▸ **THE TASK**
Please say how many lines below include the word "click", with nothing beyond the number.

[Data items]
■ ■ ■ ■
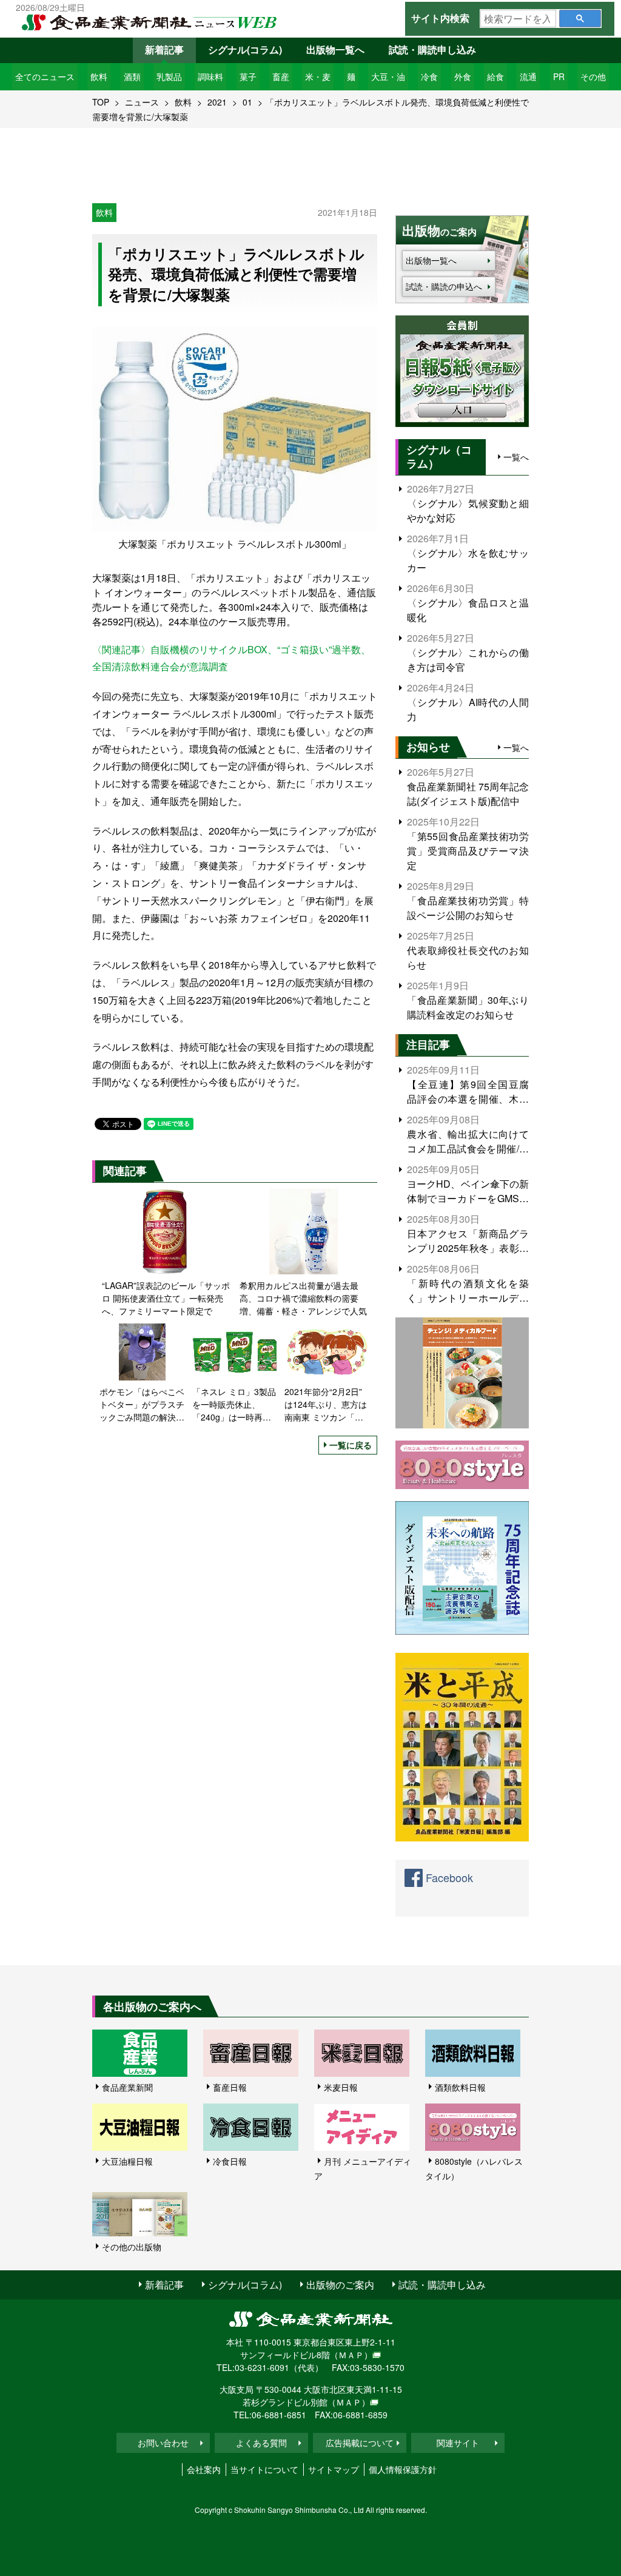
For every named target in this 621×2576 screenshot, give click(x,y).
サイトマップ (333, 2469)
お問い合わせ (163, 2442)
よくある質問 (261, 2442)
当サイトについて (264, 2469)
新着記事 (164, 49)
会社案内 (204, 2469)
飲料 (98, 76)
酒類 (132, 76)
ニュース (142, 102)
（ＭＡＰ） (351, 2355)
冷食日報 (230, 2161)
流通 (528, 76)
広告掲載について (360, 2442)
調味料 (210, 76)
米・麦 (318, 76)
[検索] (580, 18)
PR (559, 76)
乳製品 (169, 76)
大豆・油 (388, 76)
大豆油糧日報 (127, 2161)
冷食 (429, 76)
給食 (495, 76)
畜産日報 (230, 2087)
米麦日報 (341, 2087)
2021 (217, 102)
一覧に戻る (350, 1445)
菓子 (248, 76)
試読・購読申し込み (432, 49)
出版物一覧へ (335, 49)
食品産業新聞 (127, 2087)
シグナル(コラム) (245, 49)
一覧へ (516, 457)
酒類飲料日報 (460, 2087)
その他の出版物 (131, 2247)
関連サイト (458, 2442)
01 (247, 102)
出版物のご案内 (340, 2285)
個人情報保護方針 (403, 2469)
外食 (462, 76)
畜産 (280, 76)
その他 (593, 76)
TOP (100, 102)
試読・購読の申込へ (444, 286)
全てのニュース (45, 76)
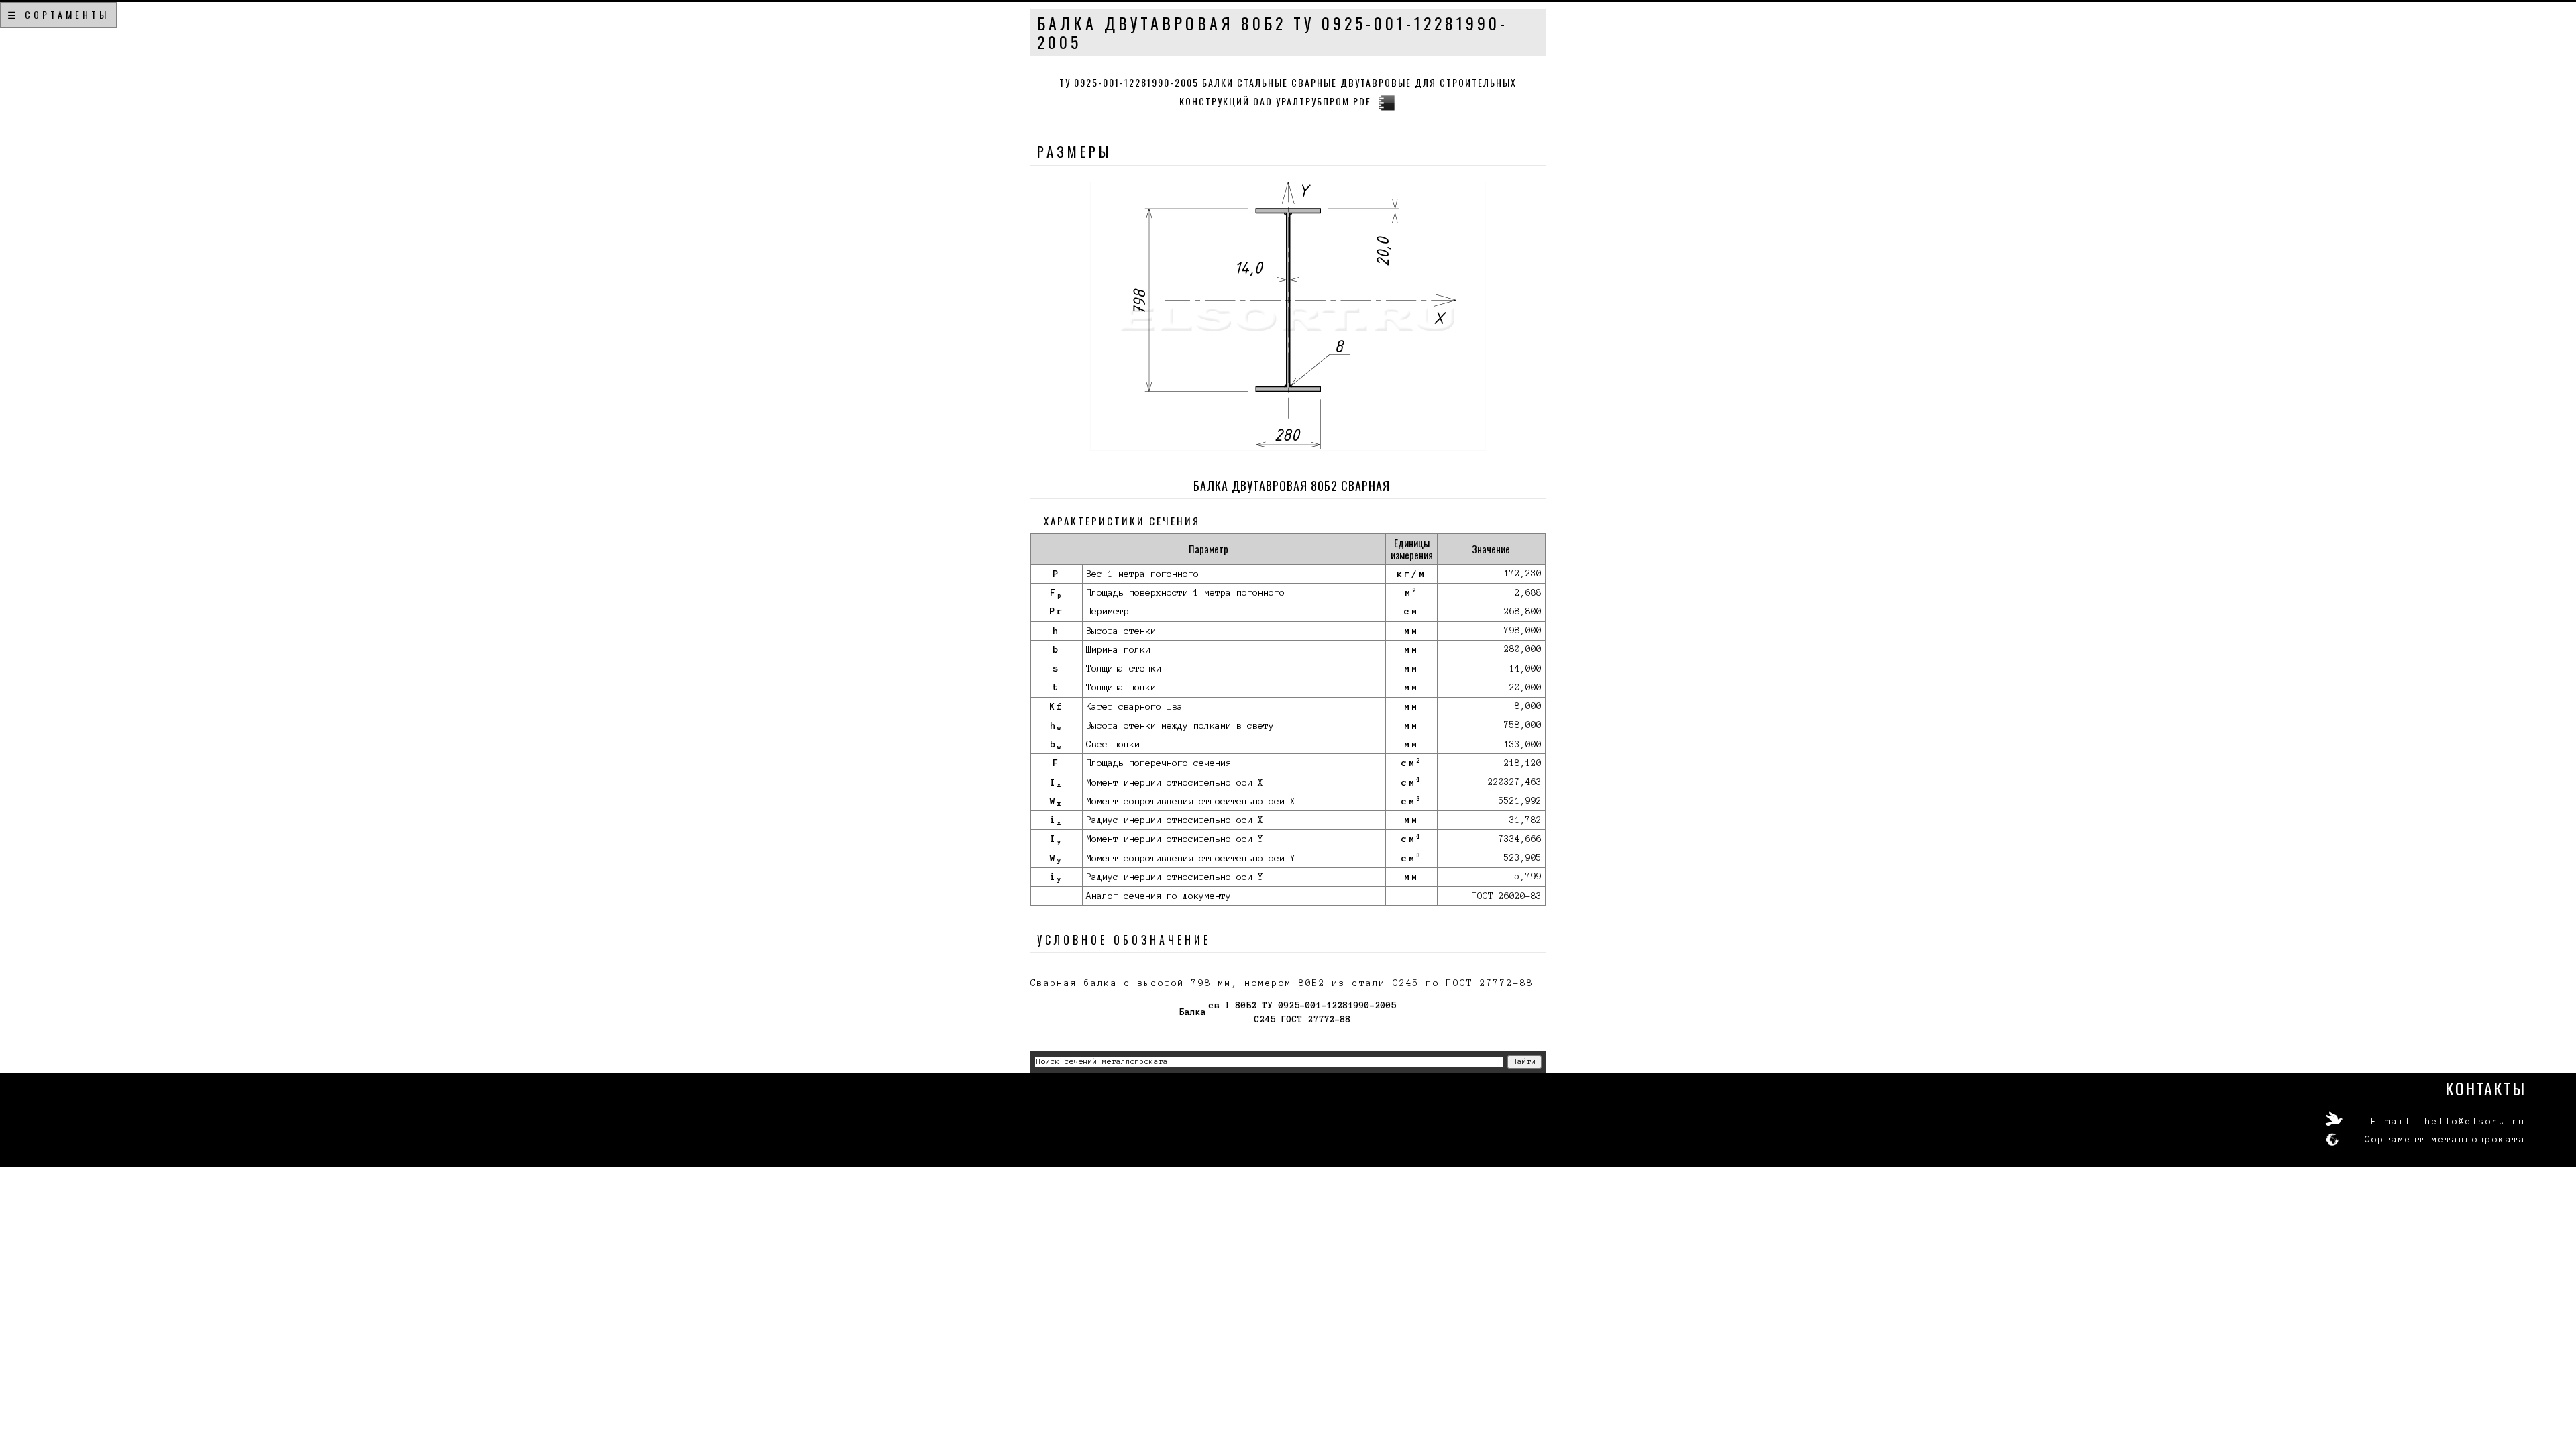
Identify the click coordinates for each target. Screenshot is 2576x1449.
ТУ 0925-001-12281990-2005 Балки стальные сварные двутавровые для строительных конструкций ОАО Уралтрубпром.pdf (1288, 91)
■ ■ ■ ■
▸ **SOLUTION TO THIS PROBLEM**
2